**ASSIGNMENT 1**
How does the sentence "I live vicariously through these movies." from the movie review read in Spanish?
**ASSIGNMENT 2**
Can you extend the review of "Love & Other Catastrophes" onward from its final sentence?

**PASSAGE**
# # # # # # #

Directed by Emma-Kate Croghan

Starring Alice Garner, Frances O'Connor, Matthew Dyktynski & Matt Day.

"Love & Other Catastrophes"

Opened: April 11, 1997 | Rated: R


I have a weakness for life-at-college movies. I mean, most folks enjoy classic campus flicks like "The Graduate" or "Animal House," but I even have "Threesome" on tape -- that admittedly dreadful dreck from 1994 starring Lara Flynn Boyle as one of three dormmates with overlapping sex lives. It's a sickness, really.

I think it has something to do with the fact that my college days have been spent taking a full load of classes, working full-time day job and writing full-time (I'm in my sixth year of this). I live vicariously through these movies.

So it was a given that I would get a kick out of "Love and Other Catastrophes," an Australian film student's low budget, warmly screwball take on professors, parties, term papers and sex.

# # # # # # #

**THE DATA**
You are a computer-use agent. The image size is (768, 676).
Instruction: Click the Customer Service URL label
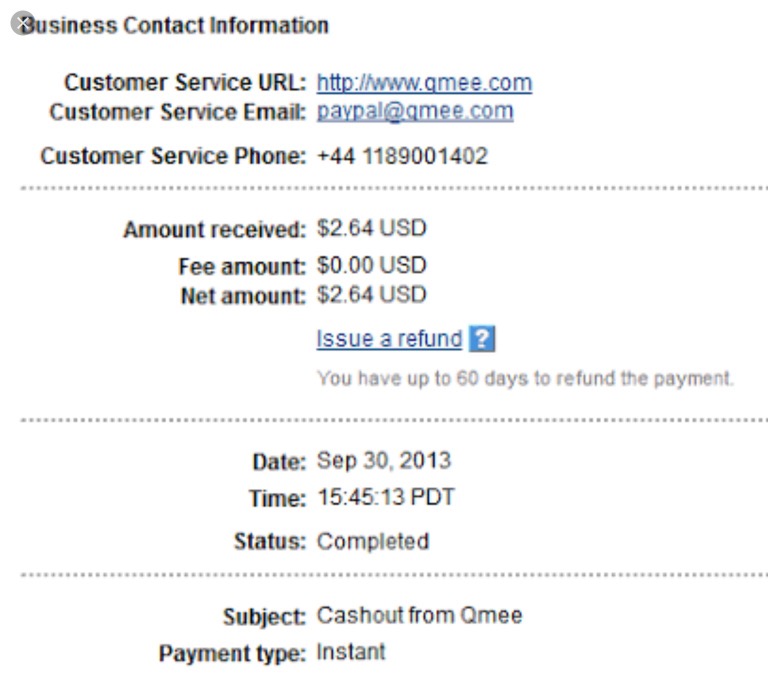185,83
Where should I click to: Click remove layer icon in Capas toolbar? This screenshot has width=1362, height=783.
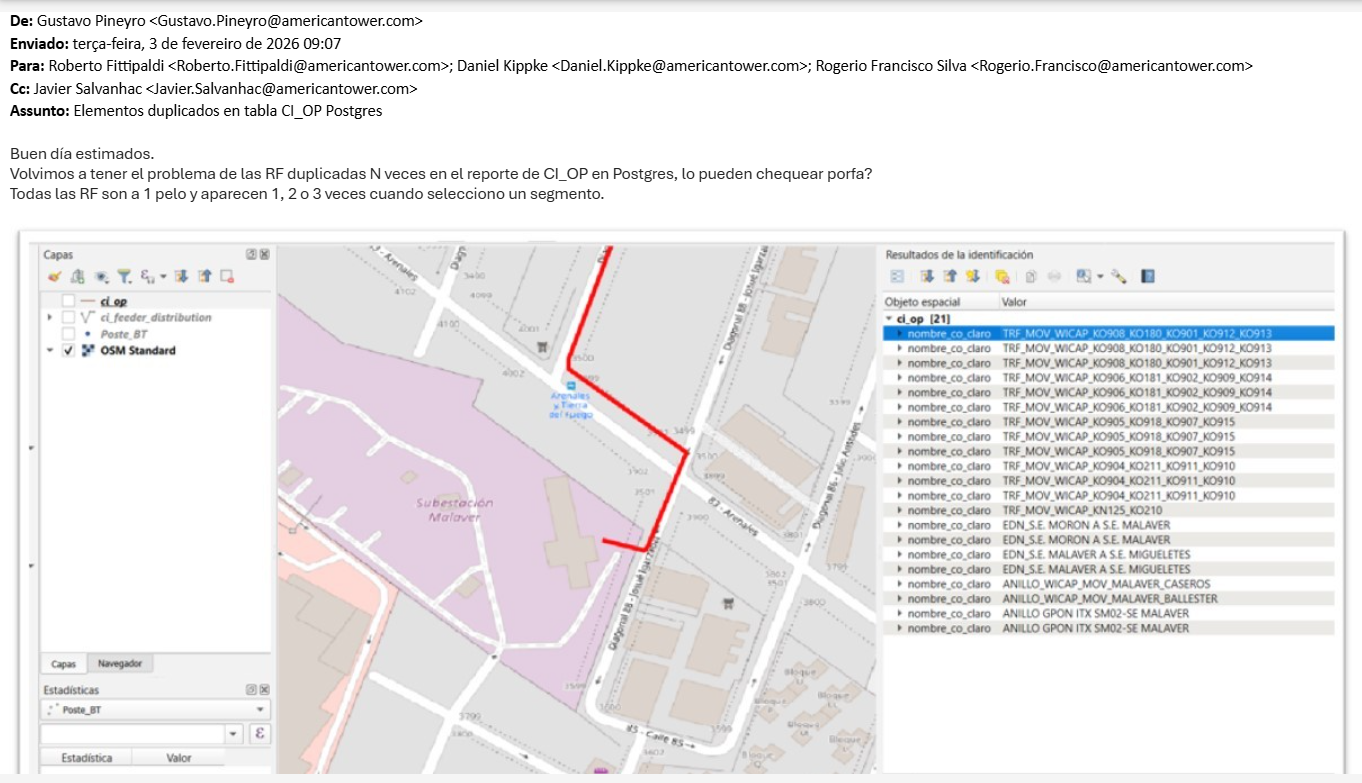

# # # # # # #

**EXERCISE OUTPUT 1**
Vivo de forma indirecta a través de estas películas.

**EXERCISE OUTPUT 2**
Little of this picture is noticeably fresh, but all of it is underwritten with ironic wit. Alice (Alice Garner) is a graduate student whose thesis, "Doris Day as a Feminist Warrior," is in perpetual limbo. Mia (Frances O'Connor) can't make up her mind about anything -- she spends half the movie changing majors and the other half waffling over her love life.

Ari (Matthew Dyktynski) is working his way through school as a gigolo, and Alice has a crush on him. Michael (Matt Day) is a serious medical student stuck with party hardy roommates.

Since college-life movies invariable cover much of the same territory, the key to success in this genre is in the characters.

"Love" provides a complex and witty bunch that falls somewhere between the intellectuals of Whit Stillman's "Metropolitan" and the generic fashion plates from Fox's short-lived college dramedy "Class of '96." They're the kind of aimless 20-somethings that are good for a robust evening of laughs, but whom you'd probably forget after graduation.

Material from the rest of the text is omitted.